[Text under study]
···
The new §57.105 now mandates that courts impose sanctions whenever the circumstances demand it, and the new standards expand those circumstances considerably. The language of the new statute will undoubtedly increase the number of situations that could justify sanctions, and should encourage courts to overcome their traditional reluctance to intervene unless requested to do so by one of the parties. Everyone needs to know the new rules created by this new statute.

This new law sounds a needed alarm to all civil litigants and their attorneys while it simultaneously seeks to strengthen and reinforce those standards of professionalism and ethics already in place. Hopefully, other courts in Florida will follow the lead of the Fourth District in Boca Burger and utilize this new statute to discourage the use of dilatory and abusive tactics now routinely practiced in our state’s courts. The new statute could help to streamline the litigation process by decreasing the number of unsupported claims and defenses brought before the bench and by reducing the all-too-common dilatory actions taken by unscrupulous parties, and it could very well work to significantly lessen the need for more judges and courthouses as dockets are flushed clear of meritless litigation and meaningless hearings.

This new statute is likely to illuminate—and perhaps even broaden—an attorney’s duty of candor; at the same time, it expressly commissions the state’s courts to impose sanctions—on the court’s own motion if necessary—when that duty is breached in any way. Ladies and gentlemen, it is a new day. Go forth prepared and forewarned.

1 I t should be noted that in late November of 2001, a bill was prefiled in the Florida House of Representatives by Representative Seiler (HB 487), and an identical bill was filed in the Florida Senate by Senator Campbell of (SB 0528). Both bills seek to amend the new statute slightly, and establish just such a “safe harbor” language similar to that found in Rule 11 of Federal Rules of Civil Procedure.
···
Collected data:
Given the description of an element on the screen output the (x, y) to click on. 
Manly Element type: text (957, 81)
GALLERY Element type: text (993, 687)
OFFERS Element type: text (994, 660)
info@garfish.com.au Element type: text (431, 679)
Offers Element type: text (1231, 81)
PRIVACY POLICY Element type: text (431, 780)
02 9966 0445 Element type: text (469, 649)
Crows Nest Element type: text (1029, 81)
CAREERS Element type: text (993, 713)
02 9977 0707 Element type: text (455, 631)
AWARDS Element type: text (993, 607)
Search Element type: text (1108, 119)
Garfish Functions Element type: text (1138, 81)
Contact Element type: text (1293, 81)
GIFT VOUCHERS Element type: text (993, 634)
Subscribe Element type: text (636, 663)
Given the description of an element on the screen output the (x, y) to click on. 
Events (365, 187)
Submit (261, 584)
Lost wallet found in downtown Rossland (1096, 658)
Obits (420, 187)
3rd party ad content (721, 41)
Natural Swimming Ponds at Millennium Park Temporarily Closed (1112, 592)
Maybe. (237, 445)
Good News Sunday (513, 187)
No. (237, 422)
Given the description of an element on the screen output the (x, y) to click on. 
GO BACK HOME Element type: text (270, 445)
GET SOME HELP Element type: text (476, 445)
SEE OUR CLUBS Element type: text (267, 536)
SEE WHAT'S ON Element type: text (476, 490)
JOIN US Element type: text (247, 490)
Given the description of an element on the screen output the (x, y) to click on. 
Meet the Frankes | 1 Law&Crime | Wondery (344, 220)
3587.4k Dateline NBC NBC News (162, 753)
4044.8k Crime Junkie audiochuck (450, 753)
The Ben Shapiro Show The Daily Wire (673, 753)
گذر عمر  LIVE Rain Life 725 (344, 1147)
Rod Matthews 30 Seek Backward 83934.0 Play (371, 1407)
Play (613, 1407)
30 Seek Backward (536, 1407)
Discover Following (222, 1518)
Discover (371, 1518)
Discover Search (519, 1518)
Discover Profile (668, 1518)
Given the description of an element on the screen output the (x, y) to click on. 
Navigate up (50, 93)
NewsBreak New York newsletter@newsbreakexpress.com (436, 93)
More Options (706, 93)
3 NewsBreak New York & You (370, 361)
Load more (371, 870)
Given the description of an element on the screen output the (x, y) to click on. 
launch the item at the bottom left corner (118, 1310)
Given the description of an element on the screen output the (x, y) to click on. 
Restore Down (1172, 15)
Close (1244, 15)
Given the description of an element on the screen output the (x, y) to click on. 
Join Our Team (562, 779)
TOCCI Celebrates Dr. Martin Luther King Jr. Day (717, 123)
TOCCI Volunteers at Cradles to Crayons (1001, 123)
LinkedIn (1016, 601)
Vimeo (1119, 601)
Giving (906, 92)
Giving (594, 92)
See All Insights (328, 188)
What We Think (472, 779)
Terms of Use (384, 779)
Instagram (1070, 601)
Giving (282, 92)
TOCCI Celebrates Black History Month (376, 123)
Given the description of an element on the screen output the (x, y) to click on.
···
[Activity A]
Answer these questions from the text on the new §57.105:
(i) Which court does the text hope other Florida courts will follow, and in which case?
(ii) Who filed the identical bill in the Florida Senate?
(iii) Which federal rule contains the "safe harbor" language that the bills would imitate?
[Activity B] Duplicate the passage of the text on the new §57.105 starting with "This new law" and going on through "and meaningless hearings.".
[Activity C]
Does the text on the new §57.105 support each statement? Answer yes or no, and quote the deciding words.
(i) Under the new statute, courts may impose sanctions on their own motion.
(ii) The bill in the Florida House of Representatives was prefiled by Representative Campbell.
(iii) The new statute might lessen the need for more judges.

[Exercise solution A]
(i) The Fourth District, in Boca Burger.
(ii) Senator Campbell (SB 0528).
(iii) Rule 11 of the Federal Rules of Civil Procedure.

[Exercise solution B]
This new law sounds a needed alarm to all civil litigants and their attorneys while it simultaneously seeks to strengthen and reinforce those standards of professionalism and ethics already in place. Hopefully, other courts in Florida will follow the lead of the Fourth District in Boca Burger and utilize this new statute to discourage the use of dilatory and abusive tactics now routinely practiced in our state’s courts. The new statute could help to streamline the litigation process by decreasing the number of unsupported claims and defenses brought before the bench and by reducing the all-too-common dilatory actions taken by unscrupulous parties, and it could very well work to significantly lessen the need for more judges and courthouses as dockets are flushed clear of meritless litigation and meaningless hearings.

[Exercise solution C]
(i) Yes: "on the court’s own motion if necessary"
(ii) No: "prefiled in the Florida House of Representatives by Representative Seiler (HB 487)"
(iii) Yes: "it could very well work to significantly lessen the need for more judges and courthouses"